Em 1950 deixou os filmes para se dedicar apenas à música como compositor e cantor. Seu repertório chega cerca de 1820 canções e é considerado um dos mais inovadores músicos egípcios, com seu estilo refinado. Foi criticado por introduzir ritmos ocidentais em suas músicas, mas também foi respeitado e admirado por muitos, considerado como um dos principais artistas da renovação da música árabe”.

Compôs canções que foram interpretadas por muitas bailarinas, e suas músicas foram gravadas também por vários cantores famosos em muitas versões. E, YA MSAFER WAHDAK é uma delas.

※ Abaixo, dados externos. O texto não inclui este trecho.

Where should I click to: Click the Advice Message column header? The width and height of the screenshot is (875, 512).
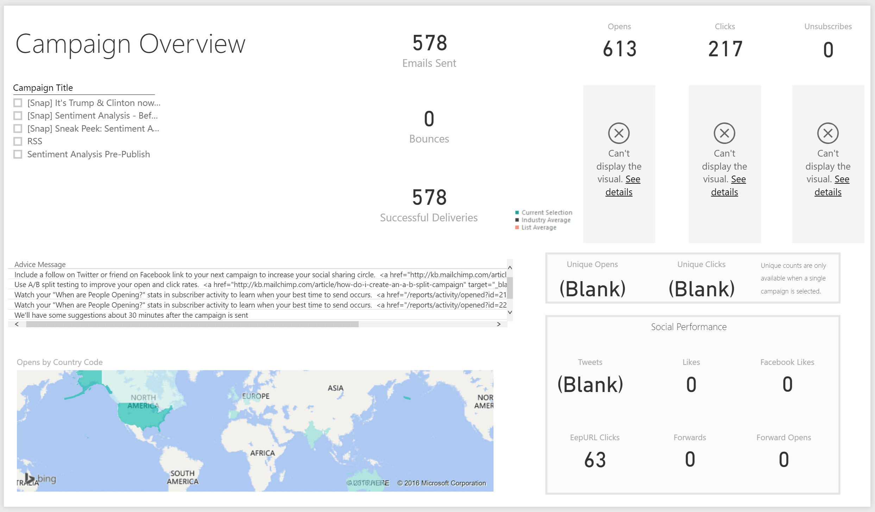40,264
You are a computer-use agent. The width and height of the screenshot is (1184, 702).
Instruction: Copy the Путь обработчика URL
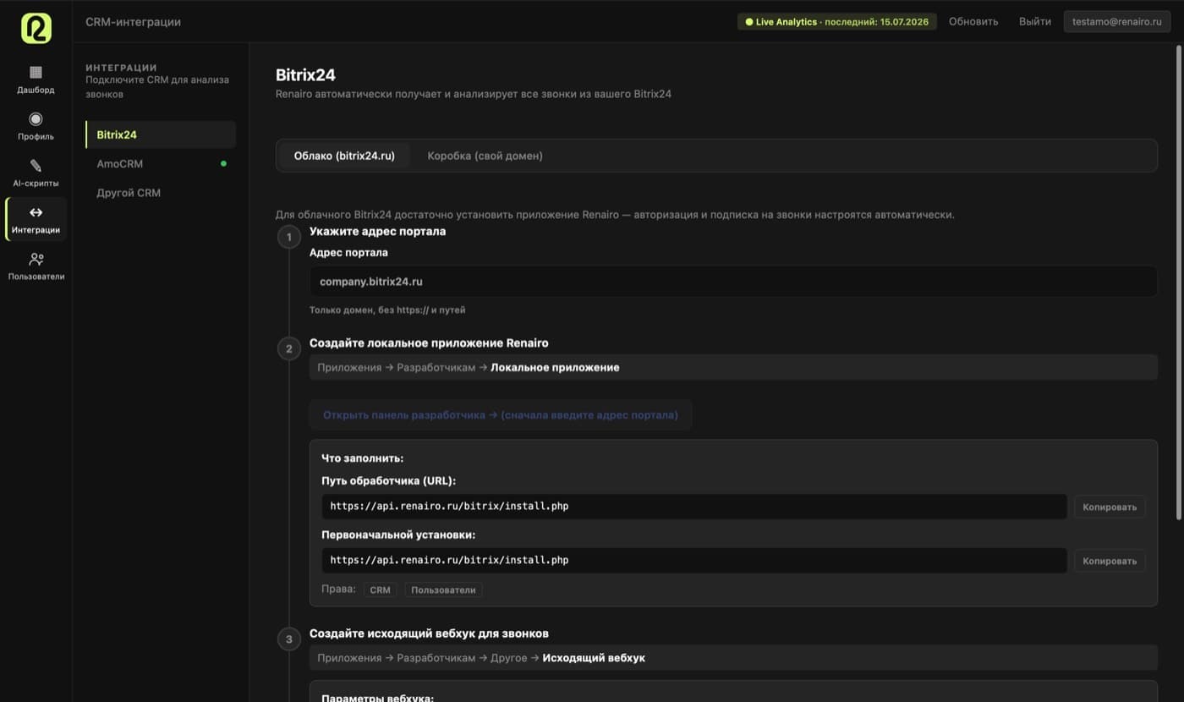[1110, 507]

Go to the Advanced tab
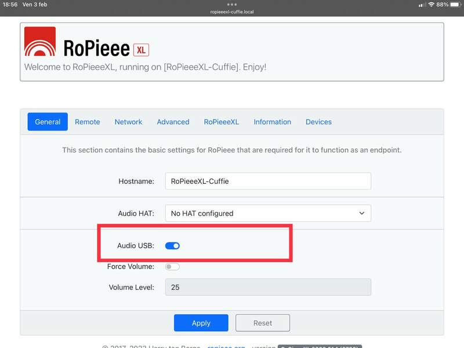173,122
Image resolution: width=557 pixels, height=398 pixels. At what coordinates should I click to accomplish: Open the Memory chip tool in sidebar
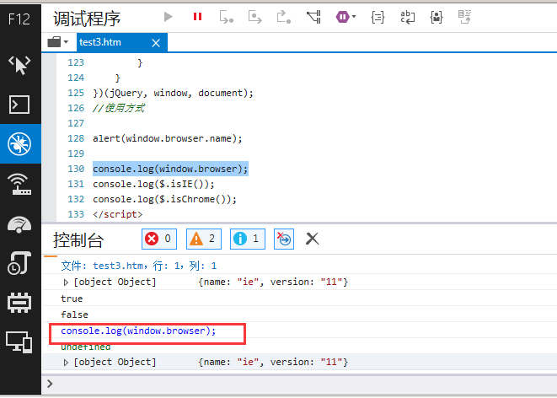click(x=20, y=301)
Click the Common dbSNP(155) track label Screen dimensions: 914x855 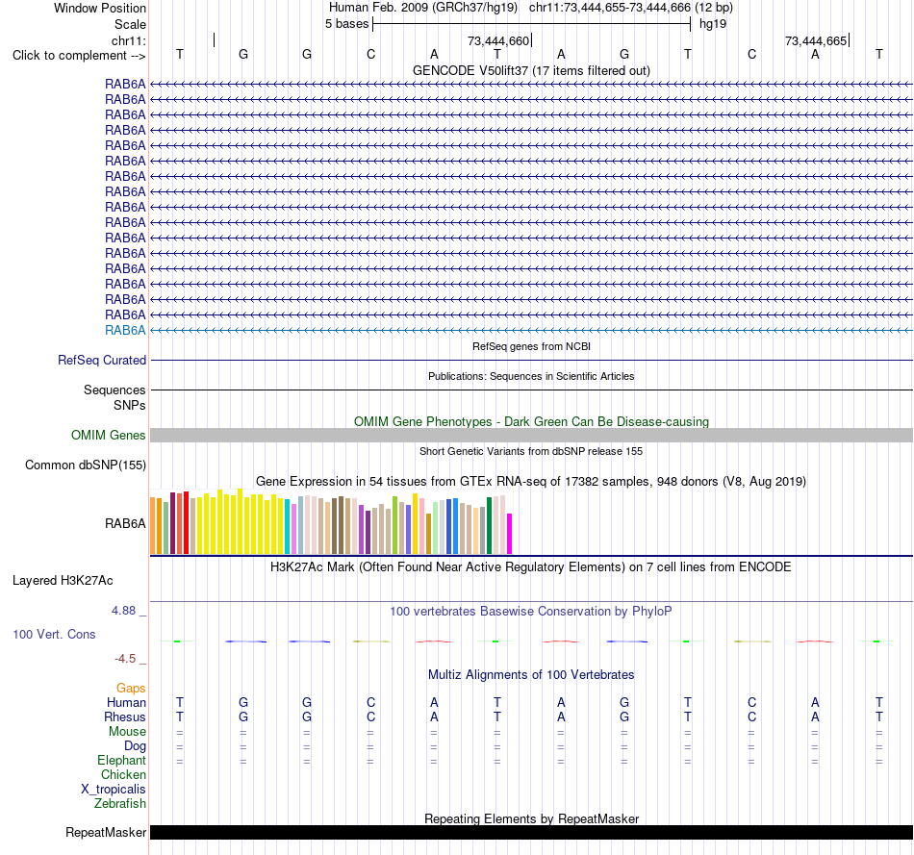coord(85,465)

Discografia – São 237 álbuns

1. 1959 Rio Imortal
2. 1963 Damasco
3. 1972 Immortal Melodies (3 versões)
4. 1972 Iandal/ amado desconhecido
5. 1972 Você é minha vida/Doaa médio
6. 1972 Cleopatra
7. 1972 Tani/ Faça o / moldar seis Habayeb 33546
8. 1974 Cairo By Night (3 Versões)
9. 1974 Mohamed Abdel Wahab
10. 1974 Mohamed Abdel Wahab
11. 1974 Orquestra (volume 2)
12. 1974 Mohamed Abdel Wahab/Aghar Mim/Emta Taoud-Instrumental
13. 1974 Mohamed Abdel Wahab – XLPCPL 201
14. 1974 Bafakar felli massini/El Nahr E Kaled (LP)
15. 1975 Al Karnak (2 versões)
16. 1976 Reminiscing with (2 versões)
17. 1976 Belly Dance – The musici of Mohamed Abdel Wahab (volume 2)
18. 1976 Dared El Ayan
19. 1976 Looking Back With – LPCXG 180
20. 1976 All Rune Favourites – LPCXG 178
21. 1976 Belly Dance – LPCXG 186
22. 1977 LPB 573
23. 1978 Kolleda Kan Leh – (4 versões)
24. 1978…Bafakkar Fil Massini – LPCXG 207
25. 1980 Wonderful Melodies of (volume 1) 30 LPCXG 131
(…)
234. Double Best (Tem a música Ya Msafer Wahdak)
235. 1977 Música Inta Omri (cass)
236. 1993 Na Hoyt & Overnight TC 27
237. 1987 Cleopatra (2 versões)

História da música: YA MSAFER WAHDAR – “O Viajante Solitário”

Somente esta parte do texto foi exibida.